Tulu is the regional language of Dakshina Kannada and Kannada is the official language
of Karnataka. Tuluvas (people whose mother tongue is Tulu) usually know both Tulu and
Kannada languages fluently to read, write, and speak. In addition, many Kannada words are
used in Tulu language. Moreover, English is widely spoken among Tulu-speaking individuals,
particularly among those who are active on social media platforms.

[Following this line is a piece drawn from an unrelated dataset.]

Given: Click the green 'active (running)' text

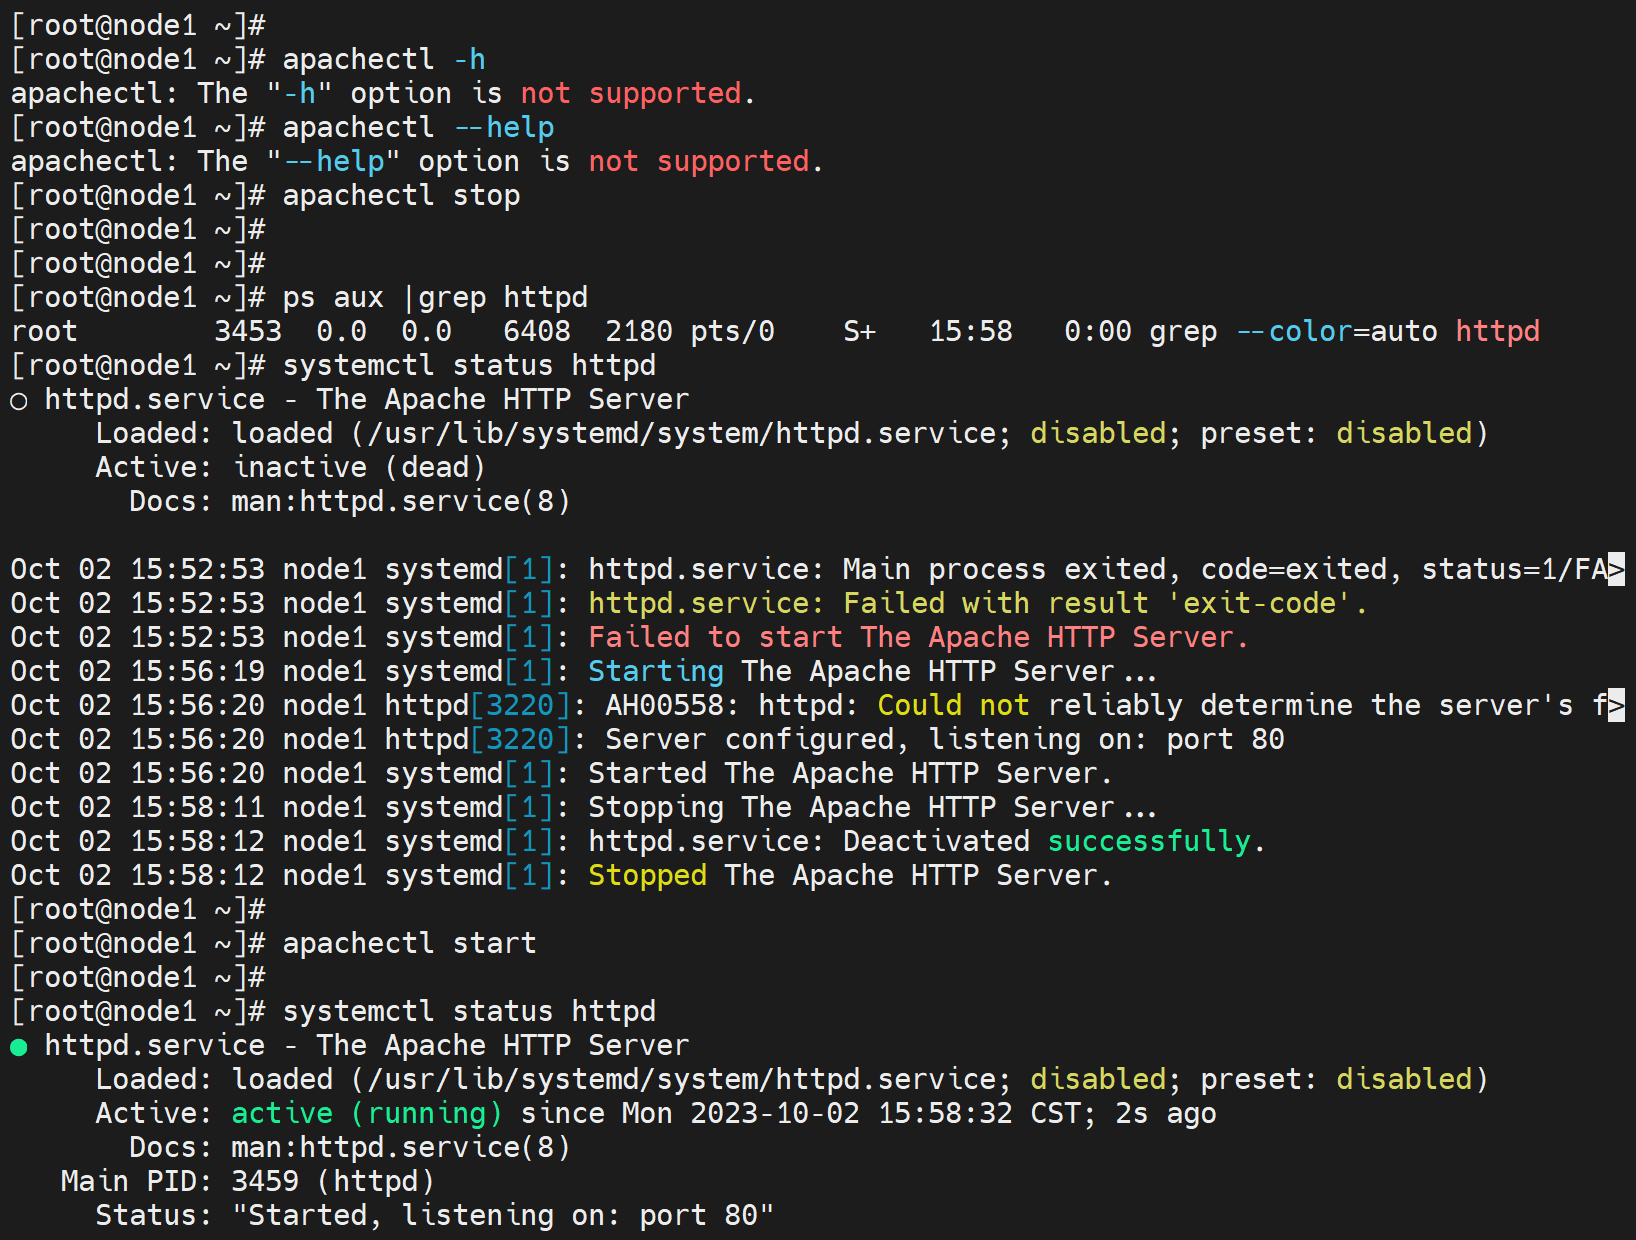Looking at the screenshot, I should pos(366,1114).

Tulu content such as
songs, videos, movies, comedy programs, and skits, are immensely popular on social media
and comments posted by Tulu users often comprise a mix of Tulu, Kannada, and/or English.
Due to the limitations of technology in computer keyboards and smartphone keypads and the
intricacies of composing words with consonant conjuncts in Kannada script, many Tulu users
opt to employ Roman script or a combination of Kannada and Roman script when interacting on
social media, resulting in code-mixed text [4]. This code-mixing can occur at various linguistic
levels, including the paragraph, sentence, word, or sub-word, where users blend their native
and/or local language like Tulu and/or Kannada with English [5, 6]. Due to the prevalence of
Roman alphabets on computer keyboard layouts and smartphone keypads, people often prefer
to write code-mixed content in Roman script rather than their native script.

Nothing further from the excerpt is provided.